## WHAT IS EXPECTED
Copy out the lines of data starting with the line containing "Given: Open chart icon beside Чистая прибыль" and going on through the line containing "will click(x=588, y=508).", keeping each one exactly as it appears.

[Records for finding displayed items]
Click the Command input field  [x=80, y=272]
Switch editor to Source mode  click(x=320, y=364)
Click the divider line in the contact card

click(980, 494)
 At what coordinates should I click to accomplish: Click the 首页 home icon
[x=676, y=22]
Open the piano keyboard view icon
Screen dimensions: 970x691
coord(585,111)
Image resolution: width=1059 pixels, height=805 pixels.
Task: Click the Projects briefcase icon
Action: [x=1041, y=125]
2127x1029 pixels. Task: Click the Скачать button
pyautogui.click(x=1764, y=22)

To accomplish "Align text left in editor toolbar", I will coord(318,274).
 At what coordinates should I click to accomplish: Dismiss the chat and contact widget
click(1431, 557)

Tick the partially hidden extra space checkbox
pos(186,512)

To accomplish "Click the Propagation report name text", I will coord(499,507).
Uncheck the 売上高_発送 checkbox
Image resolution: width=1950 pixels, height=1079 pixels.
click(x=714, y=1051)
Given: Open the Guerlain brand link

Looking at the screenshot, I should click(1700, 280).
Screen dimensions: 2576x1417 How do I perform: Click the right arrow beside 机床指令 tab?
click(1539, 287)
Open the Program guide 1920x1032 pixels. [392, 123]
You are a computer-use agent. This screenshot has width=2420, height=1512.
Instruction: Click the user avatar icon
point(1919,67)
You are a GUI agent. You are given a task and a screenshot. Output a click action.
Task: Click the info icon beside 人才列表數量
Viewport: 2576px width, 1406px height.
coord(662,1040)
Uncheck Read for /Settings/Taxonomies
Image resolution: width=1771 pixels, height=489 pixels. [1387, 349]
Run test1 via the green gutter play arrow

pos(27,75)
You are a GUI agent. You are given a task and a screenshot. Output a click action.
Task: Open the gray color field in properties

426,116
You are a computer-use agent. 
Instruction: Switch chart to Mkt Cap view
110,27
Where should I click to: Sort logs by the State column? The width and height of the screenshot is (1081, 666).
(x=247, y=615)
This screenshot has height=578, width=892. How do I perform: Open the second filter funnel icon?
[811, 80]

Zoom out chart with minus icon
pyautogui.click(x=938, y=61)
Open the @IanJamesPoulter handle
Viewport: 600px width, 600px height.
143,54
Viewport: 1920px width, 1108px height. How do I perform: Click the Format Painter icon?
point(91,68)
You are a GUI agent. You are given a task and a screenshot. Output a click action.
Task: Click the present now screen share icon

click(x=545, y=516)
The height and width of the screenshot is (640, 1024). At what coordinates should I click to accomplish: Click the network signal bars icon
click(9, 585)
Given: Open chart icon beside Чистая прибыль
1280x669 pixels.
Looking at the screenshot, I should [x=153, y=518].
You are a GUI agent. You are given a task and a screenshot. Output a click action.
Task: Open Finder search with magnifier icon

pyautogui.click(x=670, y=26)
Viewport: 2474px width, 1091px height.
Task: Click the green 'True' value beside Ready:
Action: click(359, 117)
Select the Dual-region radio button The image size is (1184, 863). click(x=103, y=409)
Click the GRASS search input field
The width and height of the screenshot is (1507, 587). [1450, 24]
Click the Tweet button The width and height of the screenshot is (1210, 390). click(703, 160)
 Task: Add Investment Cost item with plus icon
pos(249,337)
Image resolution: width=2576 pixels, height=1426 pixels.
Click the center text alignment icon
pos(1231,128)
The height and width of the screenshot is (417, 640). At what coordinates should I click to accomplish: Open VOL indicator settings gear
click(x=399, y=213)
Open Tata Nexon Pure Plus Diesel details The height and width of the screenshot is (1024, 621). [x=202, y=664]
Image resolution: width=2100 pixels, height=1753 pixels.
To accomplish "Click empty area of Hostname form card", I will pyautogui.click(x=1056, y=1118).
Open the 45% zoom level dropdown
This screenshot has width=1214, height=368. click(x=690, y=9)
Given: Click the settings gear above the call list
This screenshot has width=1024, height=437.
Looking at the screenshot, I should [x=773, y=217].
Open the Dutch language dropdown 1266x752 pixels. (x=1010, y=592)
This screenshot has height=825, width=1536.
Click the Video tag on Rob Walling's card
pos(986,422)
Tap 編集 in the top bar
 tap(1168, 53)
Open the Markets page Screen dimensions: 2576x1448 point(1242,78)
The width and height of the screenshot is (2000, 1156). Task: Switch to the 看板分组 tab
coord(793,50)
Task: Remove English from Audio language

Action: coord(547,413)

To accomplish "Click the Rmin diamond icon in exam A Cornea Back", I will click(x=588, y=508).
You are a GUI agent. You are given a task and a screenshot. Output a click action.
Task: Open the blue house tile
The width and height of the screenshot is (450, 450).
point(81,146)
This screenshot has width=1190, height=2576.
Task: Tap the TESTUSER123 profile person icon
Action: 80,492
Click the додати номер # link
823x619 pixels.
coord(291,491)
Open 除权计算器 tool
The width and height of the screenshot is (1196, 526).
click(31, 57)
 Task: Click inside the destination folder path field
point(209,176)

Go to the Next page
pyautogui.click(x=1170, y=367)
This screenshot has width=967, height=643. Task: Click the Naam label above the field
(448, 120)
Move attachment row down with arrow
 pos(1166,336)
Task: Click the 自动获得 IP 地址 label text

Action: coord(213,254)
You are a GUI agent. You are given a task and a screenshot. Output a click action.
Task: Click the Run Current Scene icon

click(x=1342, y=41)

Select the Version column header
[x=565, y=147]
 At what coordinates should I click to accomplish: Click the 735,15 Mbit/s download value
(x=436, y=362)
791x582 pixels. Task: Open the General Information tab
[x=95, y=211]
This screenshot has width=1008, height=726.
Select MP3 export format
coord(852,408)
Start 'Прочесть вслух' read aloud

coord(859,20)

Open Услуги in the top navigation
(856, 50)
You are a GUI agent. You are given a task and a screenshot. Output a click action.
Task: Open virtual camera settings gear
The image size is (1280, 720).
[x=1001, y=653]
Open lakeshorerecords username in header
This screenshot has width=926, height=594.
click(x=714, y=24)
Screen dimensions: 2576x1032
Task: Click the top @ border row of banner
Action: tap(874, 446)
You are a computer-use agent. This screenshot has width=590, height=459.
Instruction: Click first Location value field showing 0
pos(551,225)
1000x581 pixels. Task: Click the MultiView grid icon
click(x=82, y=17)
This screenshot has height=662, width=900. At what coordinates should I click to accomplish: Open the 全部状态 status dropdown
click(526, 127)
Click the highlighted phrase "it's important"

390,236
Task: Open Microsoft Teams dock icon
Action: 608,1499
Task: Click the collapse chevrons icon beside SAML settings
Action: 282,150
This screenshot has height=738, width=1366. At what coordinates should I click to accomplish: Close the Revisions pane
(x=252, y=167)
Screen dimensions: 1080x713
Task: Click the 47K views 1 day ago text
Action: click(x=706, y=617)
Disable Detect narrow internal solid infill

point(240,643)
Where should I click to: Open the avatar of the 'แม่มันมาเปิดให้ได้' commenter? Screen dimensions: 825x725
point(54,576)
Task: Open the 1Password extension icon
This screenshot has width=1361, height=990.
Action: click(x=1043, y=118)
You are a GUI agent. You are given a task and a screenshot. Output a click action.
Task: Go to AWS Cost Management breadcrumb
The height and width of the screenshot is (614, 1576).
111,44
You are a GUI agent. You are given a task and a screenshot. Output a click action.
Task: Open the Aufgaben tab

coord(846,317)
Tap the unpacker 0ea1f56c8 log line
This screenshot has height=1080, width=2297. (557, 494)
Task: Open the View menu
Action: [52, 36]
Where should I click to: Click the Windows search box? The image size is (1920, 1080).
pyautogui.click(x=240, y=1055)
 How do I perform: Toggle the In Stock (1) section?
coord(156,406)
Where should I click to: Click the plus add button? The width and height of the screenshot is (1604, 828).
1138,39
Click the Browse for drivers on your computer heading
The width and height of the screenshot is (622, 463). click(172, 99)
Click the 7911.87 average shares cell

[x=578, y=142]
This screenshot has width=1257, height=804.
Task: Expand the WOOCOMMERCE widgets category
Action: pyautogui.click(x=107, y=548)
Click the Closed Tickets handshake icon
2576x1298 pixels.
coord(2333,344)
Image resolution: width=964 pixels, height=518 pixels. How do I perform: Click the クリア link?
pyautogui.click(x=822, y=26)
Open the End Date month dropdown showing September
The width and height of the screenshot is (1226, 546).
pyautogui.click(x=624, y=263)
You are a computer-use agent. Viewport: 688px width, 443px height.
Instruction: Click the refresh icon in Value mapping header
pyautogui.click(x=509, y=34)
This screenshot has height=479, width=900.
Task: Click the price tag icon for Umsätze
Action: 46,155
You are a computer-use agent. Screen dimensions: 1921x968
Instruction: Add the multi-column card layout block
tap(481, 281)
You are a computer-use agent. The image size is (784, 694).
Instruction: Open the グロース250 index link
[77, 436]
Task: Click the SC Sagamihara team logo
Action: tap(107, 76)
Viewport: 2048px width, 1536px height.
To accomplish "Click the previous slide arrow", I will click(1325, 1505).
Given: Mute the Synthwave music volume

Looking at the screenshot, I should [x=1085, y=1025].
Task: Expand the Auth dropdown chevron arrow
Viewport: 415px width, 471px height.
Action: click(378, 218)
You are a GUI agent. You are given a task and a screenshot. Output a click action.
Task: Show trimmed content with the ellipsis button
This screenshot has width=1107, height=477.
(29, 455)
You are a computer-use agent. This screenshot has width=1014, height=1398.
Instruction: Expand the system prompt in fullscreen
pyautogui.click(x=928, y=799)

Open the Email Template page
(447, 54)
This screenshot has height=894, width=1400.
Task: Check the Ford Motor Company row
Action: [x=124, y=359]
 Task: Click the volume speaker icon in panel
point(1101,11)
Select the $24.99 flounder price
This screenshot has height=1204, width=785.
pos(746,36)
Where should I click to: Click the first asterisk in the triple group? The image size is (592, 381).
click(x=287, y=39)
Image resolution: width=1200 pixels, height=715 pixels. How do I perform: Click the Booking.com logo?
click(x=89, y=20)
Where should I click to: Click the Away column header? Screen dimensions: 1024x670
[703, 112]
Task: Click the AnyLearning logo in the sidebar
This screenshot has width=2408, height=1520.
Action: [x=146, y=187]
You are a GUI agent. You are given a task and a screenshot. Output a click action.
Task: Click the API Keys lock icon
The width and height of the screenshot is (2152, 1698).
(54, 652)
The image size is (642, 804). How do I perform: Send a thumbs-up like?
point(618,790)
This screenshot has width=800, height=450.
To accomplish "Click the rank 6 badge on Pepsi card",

## RESPONSE
Given: Open chart icon beside Чистая прибыль
1280x669 pixels.
Looking at the screenshot, I should [x=153, y=518].
You are a GUI agent. You are given a task and a screenshot. Output a click action.
Task: Open Finder search with magnifier icon

pyautogui.click(x=670, y=26)
Viewport: 2474px width, 1091px height.
Task: Click the green 'True' value beside Ready:
Action: click(359, 117)
Select the Dual-region radio button The image size is (1184, 863). click(x=103, y=409)
Click the GRASS search input field
The width and height of the screenshot is (1507, 587). [1450, 24]
Click the Tweet button The width and height of the screenshot is (1210, 390). click(703, 160)
 Task: Add Investment Cost item with plus icon
pos(249,337)
Image resolution: width=2576 pixels, height=1426 pixels.
Click the center text alignment icon
pos(1231,128)
The height and width of the screenshot is (417, 640). At what coordinates should I click to accomplish: Open VOL indicator settings gear
click(x=399, y=213)
Open Tata Nexon Pure Plus Diesel details The height and width of the screenshot is (1024, 621). [x=202, y=664]
Image resolution: width=2100 pixels, height=1753 pixels.
To accomplish "Click empty area of Hostname form card", I will pyautogui.click(x=1056, y=1118).
Open the 45% zoom level dropdown
This screenshot has width=1214, height=368. click(x=690, y=9)
Given: Click the settings gear above the call list
This screenshot has width=1024, height=437.
Looking at the screenshot, I should [x=773, y=217].
Open the Dutch language dropdown 1266x752 pixels. (x=1010, y=592)
This screenshot has height=825, width=1536.
Click the Video tag on Rob Walling's card
pos(986,422)
Tap 編集 in the top bar
 tap(1168, 53)
Open the Markets page Screen dimensions: 2576x1448 point(1242,78)
The width and height of the screenshot is (2000, 1156). Task: Switch to the 看板分组 tab
coord(793,50)
Task: Remove English from Audio language

Action: coord(547,413)

To accomplish "Click the Rmin diamond icon in exam A Cornea Back", I will click(x=588, y=508).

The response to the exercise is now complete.